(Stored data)
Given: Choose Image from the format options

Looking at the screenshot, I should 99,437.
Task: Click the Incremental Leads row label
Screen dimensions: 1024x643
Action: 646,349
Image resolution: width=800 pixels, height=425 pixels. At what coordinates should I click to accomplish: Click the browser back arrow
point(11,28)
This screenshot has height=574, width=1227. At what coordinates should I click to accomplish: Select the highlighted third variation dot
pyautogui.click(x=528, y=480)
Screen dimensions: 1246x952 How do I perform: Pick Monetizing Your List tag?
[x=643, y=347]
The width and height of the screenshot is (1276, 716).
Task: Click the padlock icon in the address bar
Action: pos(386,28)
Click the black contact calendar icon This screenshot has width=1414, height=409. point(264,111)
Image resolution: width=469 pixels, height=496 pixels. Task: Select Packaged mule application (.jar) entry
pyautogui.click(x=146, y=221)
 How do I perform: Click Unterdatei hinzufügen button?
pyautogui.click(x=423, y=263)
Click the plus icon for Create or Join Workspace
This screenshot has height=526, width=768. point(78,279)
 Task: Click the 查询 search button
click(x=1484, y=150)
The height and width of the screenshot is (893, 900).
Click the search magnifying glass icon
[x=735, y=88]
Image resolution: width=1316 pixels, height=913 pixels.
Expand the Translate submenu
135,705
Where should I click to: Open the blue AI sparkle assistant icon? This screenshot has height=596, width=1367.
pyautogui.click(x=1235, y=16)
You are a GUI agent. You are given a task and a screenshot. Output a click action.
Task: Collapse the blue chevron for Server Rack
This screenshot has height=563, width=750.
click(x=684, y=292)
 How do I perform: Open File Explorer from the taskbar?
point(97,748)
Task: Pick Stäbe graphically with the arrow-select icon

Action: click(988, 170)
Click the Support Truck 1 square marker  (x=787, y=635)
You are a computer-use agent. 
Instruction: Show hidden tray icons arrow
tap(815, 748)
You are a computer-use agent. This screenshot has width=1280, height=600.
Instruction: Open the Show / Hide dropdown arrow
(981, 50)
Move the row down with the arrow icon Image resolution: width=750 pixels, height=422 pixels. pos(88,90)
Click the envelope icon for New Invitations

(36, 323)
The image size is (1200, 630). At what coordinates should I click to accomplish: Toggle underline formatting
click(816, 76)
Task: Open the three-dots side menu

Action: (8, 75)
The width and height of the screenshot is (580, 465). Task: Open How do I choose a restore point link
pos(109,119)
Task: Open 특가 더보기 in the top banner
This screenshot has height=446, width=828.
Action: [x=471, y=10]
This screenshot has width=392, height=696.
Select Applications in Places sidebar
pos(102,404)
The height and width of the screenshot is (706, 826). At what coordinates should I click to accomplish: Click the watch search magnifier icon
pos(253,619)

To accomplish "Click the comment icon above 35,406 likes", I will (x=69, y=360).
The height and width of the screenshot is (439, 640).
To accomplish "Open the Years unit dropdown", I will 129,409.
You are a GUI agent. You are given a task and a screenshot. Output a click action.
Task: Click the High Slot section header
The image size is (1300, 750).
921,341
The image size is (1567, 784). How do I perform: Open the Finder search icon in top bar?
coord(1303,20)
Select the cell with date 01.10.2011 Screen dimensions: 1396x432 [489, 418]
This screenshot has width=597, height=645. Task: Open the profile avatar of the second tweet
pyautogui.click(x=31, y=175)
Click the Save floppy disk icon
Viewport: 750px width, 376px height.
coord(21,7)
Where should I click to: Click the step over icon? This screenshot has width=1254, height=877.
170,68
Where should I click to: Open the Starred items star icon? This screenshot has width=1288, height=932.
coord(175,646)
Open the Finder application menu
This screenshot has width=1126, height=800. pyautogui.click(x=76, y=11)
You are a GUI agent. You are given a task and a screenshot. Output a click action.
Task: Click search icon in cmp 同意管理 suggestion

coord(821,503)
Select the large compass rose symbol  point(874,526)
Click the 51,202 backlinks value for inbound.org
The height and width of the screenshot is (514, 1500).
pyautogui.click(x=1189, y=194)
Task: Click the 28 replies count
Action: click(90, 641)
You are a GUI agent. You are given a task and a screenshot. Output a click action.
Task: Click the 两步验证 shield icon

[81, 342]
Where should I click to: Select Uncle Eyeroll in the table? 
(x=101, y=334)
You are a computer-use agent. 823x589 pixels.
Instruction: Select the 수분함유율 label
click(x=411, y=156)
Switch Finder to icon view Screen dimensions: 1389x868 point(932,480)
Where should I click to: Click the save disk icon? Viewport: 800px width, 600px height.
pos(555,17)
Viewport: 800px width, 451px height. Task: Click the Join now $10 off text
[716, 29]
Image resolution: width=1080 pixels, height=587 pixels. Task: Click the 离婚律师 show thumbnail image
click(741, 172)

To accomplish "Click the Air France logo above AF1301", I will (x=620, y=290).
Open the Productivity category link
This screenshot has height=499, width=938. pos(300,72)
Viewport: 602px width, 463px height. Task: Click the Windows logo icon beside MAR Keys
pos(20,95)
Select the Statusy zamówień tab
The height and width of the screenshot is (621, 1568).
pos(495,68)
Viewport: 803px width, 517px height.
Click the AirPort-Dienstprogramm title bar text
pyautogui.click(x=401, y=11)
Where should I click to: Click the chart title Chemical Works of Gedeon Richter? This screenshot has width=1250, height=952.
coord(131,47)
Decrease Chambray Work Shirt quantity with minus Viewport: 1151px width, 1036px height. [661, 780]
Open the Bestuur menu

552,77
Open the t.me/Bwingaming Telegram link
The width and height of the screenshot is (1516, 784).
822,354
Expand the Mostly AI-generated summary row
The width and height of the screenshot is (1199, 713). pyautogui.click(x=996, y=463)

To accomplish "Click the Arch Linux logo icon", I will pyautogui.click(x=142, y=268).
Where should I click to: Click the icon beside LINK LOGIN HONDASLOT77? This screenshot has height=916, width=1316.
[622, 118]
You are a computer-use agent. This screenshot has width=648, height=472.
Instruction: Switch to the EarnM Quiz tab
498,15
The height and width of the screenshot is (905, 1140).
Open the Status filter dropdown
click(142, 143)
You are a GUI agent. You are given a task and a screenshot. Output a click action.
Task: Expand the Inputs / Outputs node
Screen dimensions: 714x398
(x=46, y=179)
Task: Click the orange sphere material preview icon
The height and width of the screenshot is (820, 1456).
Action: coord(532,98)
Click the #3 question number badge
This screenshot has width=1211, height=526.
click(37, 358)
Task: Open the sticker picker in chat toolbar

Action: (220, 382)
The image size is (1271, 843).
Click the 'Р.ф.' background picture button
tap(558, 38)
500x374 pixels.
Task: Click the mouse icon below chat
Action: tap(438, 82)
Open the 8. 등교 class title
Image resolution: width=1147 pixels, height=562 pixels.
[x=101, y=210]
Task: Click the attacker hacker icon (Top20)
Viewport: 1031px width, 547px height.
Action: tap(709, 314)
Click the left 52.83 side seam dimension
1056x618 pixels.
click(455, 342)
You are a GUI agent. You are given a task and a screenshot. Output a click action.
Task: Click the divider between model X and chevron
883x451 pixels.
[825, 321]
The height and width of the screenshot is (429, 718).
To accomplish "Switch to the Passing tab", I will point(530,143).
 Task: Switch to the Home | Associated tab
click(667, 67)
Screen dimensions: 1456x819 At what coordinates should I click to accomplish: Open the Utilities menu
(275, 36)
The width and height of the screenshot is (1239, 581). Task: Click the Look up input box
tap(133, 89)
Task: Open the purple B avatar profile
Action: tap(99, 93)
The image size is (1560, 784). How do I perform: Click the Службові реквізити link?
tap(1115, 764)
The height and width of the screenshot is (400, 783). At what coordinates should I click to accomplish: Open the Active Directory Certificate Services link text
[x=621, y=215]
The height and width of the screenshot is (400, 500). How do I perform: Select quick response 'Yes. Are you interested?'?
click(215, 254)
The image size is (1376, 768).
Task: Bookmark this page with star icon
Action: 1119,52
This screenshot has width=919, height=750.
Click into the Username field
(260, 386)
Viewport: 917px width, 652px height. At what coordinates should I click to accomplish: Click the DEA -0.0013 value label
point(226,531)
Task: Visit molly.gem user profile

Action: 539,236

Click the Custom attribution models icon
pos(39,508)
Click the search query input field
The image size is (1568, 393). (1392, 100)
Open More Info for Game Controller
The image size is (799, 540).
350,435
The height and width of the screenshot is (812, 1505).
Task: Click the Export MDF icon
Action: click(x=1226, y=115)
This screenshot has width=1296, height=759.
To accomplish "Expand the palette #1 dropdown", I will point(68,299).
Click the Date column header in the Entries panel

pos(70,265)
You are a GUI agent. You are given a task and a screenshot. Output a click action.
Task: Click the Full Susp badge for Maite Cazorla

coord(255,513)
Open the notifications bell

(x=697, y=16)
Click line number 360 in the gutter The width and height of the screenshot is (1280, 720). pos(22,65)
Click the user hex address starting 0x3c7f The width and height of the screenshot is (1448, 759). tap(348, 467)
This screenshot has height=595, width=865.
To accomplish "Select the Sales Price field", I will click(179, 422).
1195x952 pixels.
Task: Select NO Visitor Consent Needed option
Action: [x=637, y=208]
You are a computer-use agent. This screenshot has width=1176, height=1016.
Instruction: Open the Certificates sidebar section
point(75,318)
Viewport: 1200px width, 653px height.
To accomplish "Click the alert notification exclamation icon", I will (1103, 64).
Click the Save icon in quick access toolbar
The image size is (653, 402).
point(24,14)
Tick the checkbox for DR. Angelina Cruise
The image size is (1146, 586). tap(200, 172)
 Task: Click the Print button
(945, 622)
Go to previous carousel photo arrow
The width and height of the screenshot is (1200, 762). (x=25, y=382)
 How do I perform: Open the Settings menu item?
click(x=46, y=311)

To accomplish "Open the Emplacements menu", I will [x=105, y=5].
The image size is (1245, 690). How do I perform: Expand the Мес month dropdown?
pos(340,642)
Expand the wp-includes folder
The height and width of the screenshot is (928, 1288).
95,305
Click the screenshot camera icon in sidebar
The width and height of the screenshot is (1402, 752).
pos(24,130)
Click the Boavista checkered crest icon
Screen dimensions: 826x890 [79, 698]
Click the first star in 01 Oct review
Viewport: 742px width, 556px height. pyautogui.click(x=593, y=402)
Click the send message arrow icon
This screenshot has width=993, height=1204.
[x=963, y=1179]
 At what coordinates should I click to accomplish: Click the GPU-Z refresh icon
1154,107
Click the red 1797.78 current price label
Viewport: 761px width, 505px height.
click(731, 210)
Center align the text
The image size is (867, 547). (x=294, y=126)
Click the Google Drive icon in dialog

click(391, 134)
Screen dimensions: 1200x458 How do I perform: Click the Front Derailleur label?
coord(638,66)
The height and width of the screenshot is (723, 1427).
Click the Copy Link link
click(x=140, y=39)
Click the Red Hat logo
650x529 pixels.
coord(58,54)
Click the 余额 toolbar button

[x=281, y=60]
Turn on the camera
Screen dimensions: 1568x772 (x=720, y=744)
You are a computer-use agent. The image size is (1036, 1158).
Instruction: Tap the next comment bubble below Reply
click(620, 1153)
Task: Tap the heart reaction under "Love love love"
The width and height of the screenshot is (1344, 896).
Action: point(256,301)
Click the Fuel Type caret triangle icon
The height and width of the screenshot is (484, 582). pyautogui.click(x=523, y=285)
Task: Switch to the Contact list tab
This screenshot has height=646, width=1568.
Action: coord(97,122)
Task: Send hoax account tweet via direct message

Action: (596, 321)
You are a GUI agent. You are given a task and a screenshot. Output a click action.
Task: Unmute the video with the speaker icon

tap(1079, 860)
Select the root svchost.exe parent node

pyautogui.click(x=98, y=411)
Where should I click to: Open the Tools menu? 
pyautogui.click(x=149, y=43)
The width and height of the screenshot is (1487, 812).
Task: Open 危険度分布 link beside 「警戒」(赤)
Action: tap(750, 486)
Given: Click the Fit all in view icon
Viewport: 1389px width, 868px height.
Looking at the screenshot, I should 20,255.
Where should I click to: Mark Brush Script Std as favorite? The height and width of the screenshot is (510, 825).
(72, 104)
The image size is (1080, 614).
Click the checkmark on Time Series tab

▶ Work to complete
Wherever a line of the data holds "above", copy that line.

▶ Reply to the task
To accomplish "Click the comment icon above 35,406 likes", I will (x=69, y=360).
To accomplish "Click the Air France logo above AF1301", I will (x=620, y=290).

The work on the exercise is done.